The church was sold to a private individual in 1997 and the new church was completed in the same year. In March of 2008, the Tofield Baptist Church in Tofield closed its doors.
Tofield Gospel Church/Tofield Community Church
5826 51 Street
In 1940 a two-acre plot, five and a half miles west of Tofield was bought and a building 24 ft. x 42 ft. was built on a floating foundation for $750. Labour was donated and it became the “M.B. Church of Lindbrook.”. In 1955, an addition was put on the existing building. Attendance increased to the extent where a full basement was needed, adding Sunday school rooms and a dining area.
Tofield Gospel Church moved from several locations around Tofield from 1940 to 1961. From 1961 to 1983 the Gospel Church was located where the present-day Tofield Alliance Church sits. It was dedicated in 1963 as the “M.B. Church of Tofield.”
It was in 1981 that the congregation decided more room was needed, and relocation was the answer. A piece of property in the northwest corner of Tofield was purchased and, in 1983, the building was completed (8,000 square feet; erected at a cost of $750,000). It is now under the name of “Tofield Gospel Church.”
Tofield Mennonite Church
5631 47 Street
The first members of the Tofield Mennonite Church started arriving in the area in 1924–1925, but there were no organized services until 1934 when a site was purchased on the east side of town. An old house on the premises served as a worship house until 1936 when construction started on a new building. It was completed in July, 1937 and served as the main sanctuary. As the congregation grew, more additions were made until August 17, 2003, when, in a special service, it was decommissioned and, in 2004, it was removed from the site.
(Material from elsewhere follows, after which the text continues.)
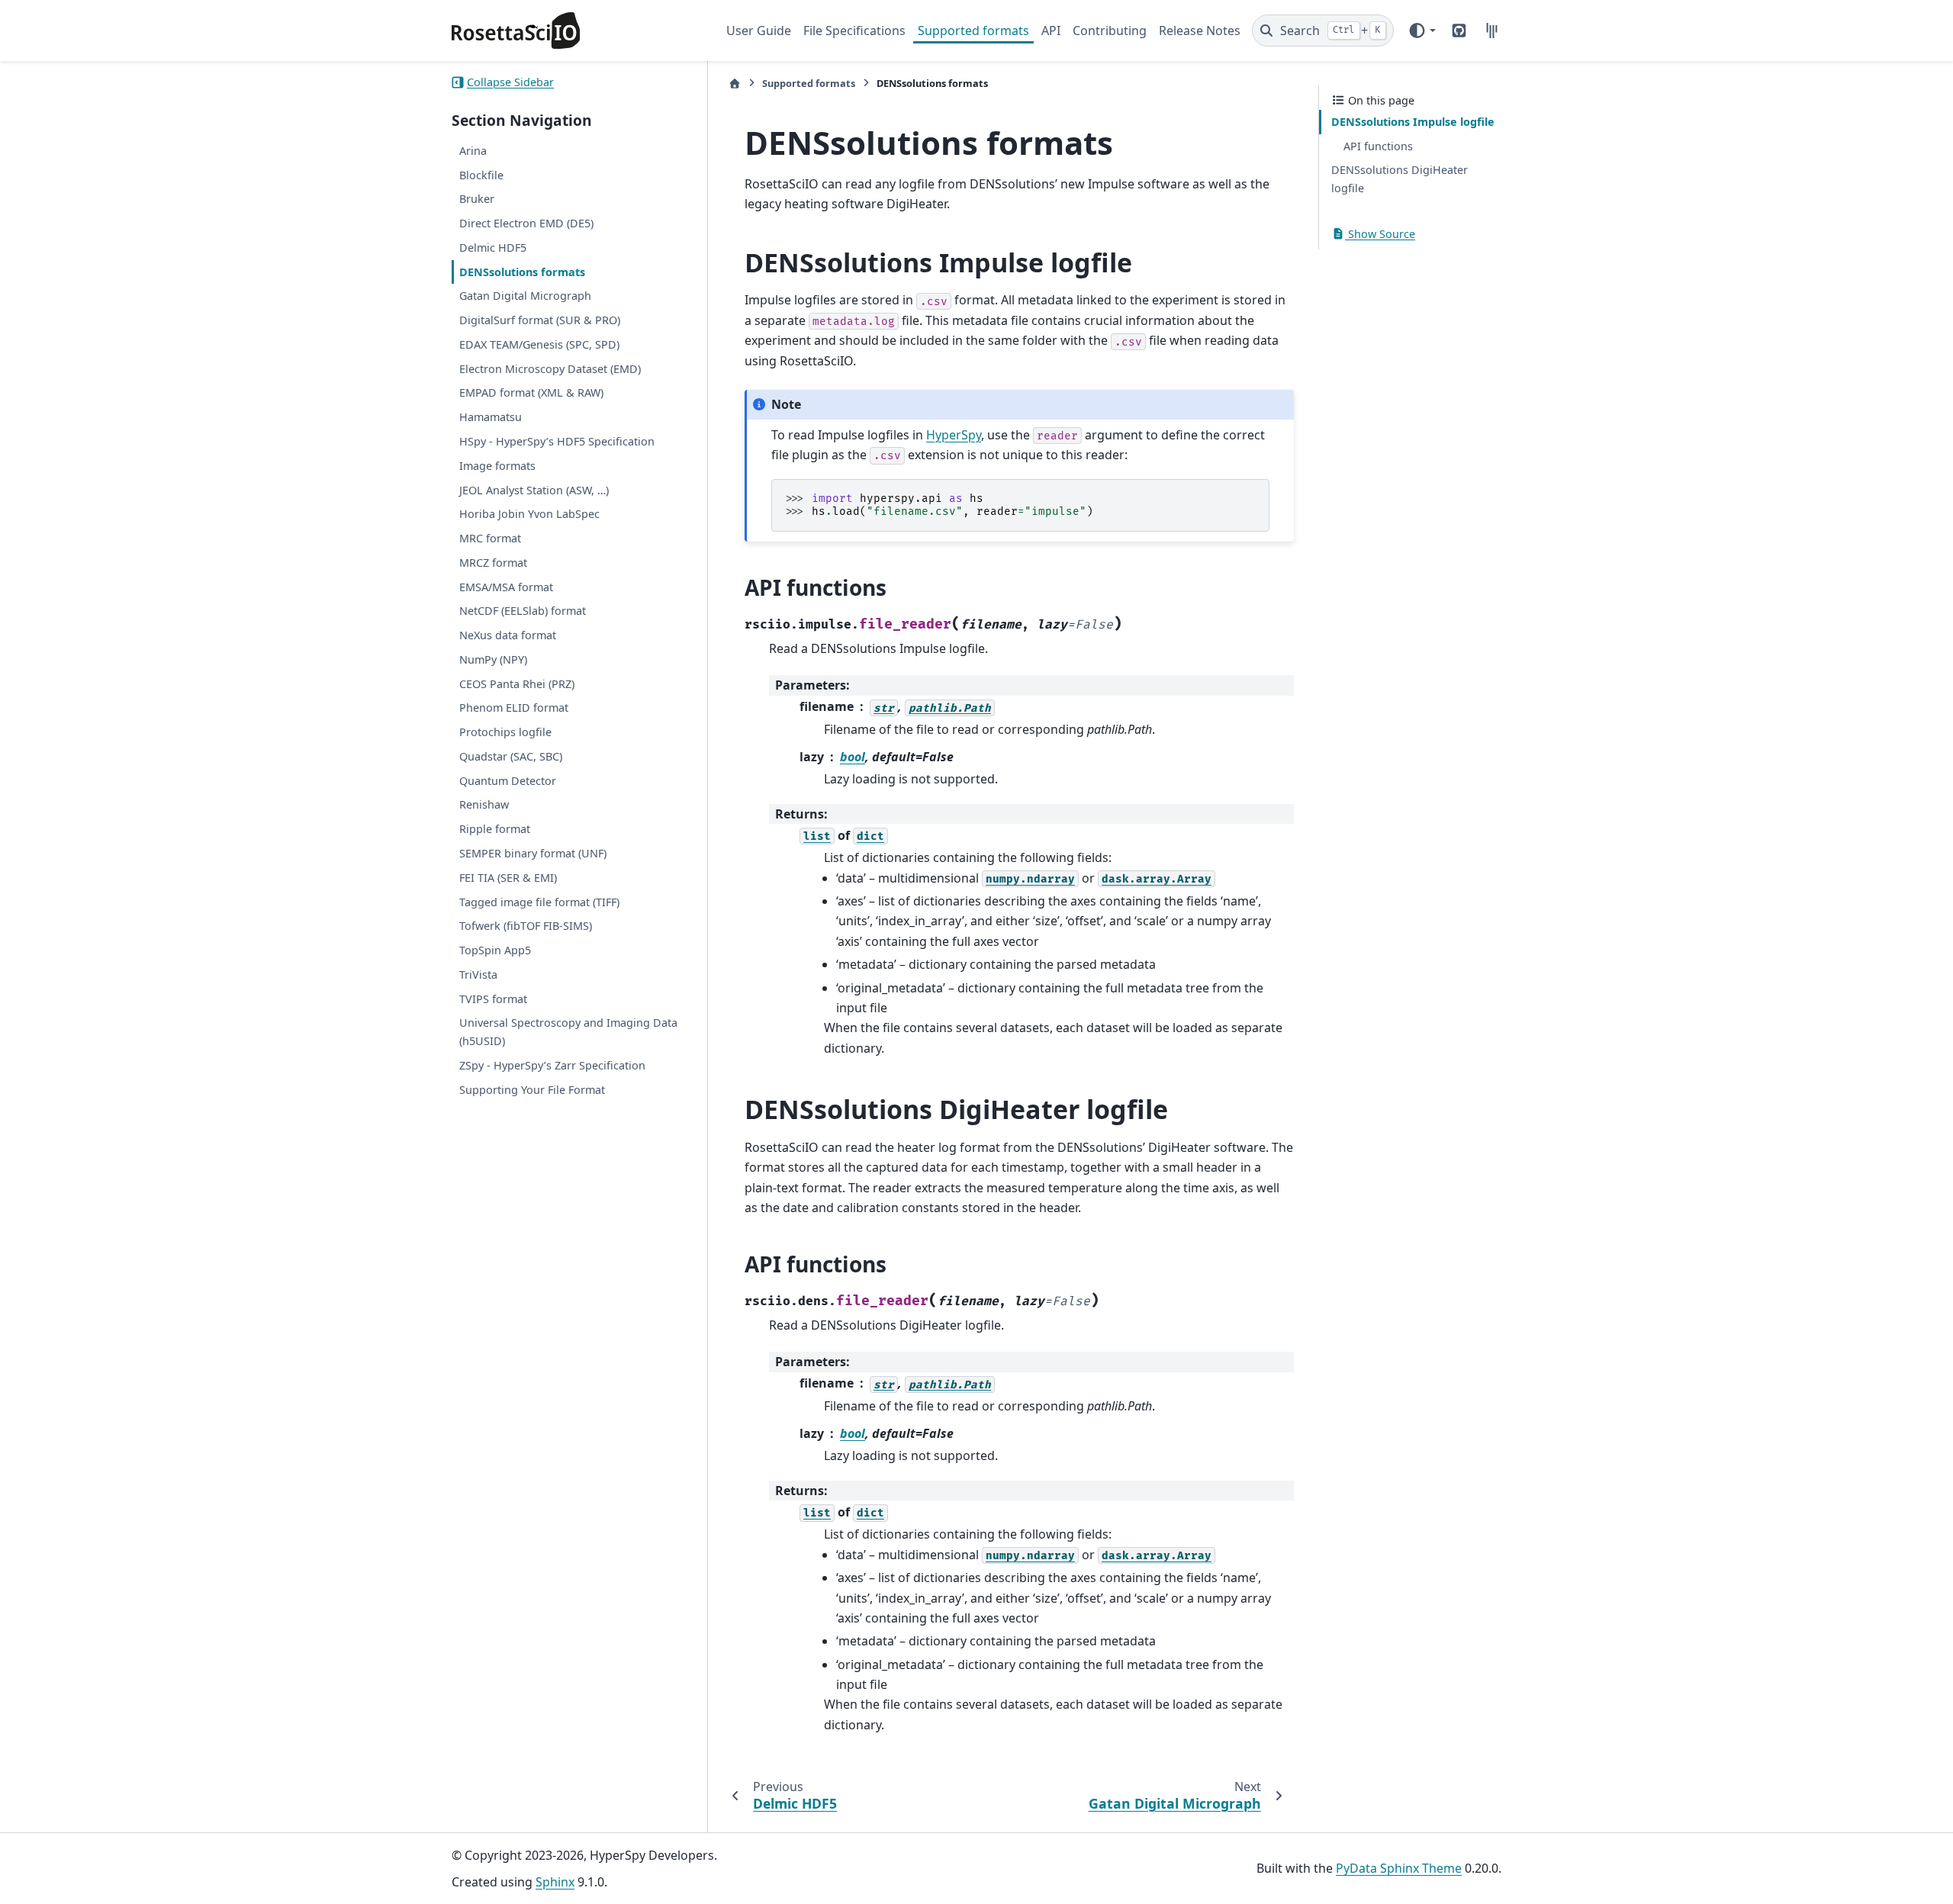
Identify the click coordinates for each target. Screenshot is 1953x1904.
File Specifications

In 1985, plans for a Fellowship Hall were started. It would be used for Sunday school classes, dining, recreation and offices.
In the early years, lay ministers served the congregation. In 1936, Rev. D.A. Heidebrecht was the leading minister and was ordained as bishop in 1943. Many ministers have served the church.
Plans are underway for building a new sanctuary soon.
United Church of Canada
4832 52 Avenue
Tofield’s United Church of Canada is on the northeast corner of 49 Street and 53 Avenue. A team of volunteers completed the building of this church in 1955. The United Church of Canada was formed in 1925 when congregations of the Methodists, Presbyterians and Congregationalists agreed to a national union.
At first, Methodist and Presbyterians missionaries conducted services in the homes of early settlers and in a log schoolhouse a half mile north of the present day Tofield School.
In 1904, the Presbyterian congregation built the St. Andrew’s Presbyterian Church south of Tofield on a hill called Mount Zion. Meanwhile, the Methodists took over the log schoolhouse. Between 1908 and 1909, both churches were moved to a site just north of Tofield School. At that time, this was the location of Tofield No. 2.
When the railway was completed, the village of Tofield was moved to its third location on 50 Street so that businesses could be close to the railway station. Before long, the Methodists and Presbyterians moved their churches. St. Andrew’s was moved to a lot just east of St. Francis of Assisi Roman Catholic Church. The Methodist church was moved to the back of the lot where the present-day United Church is located.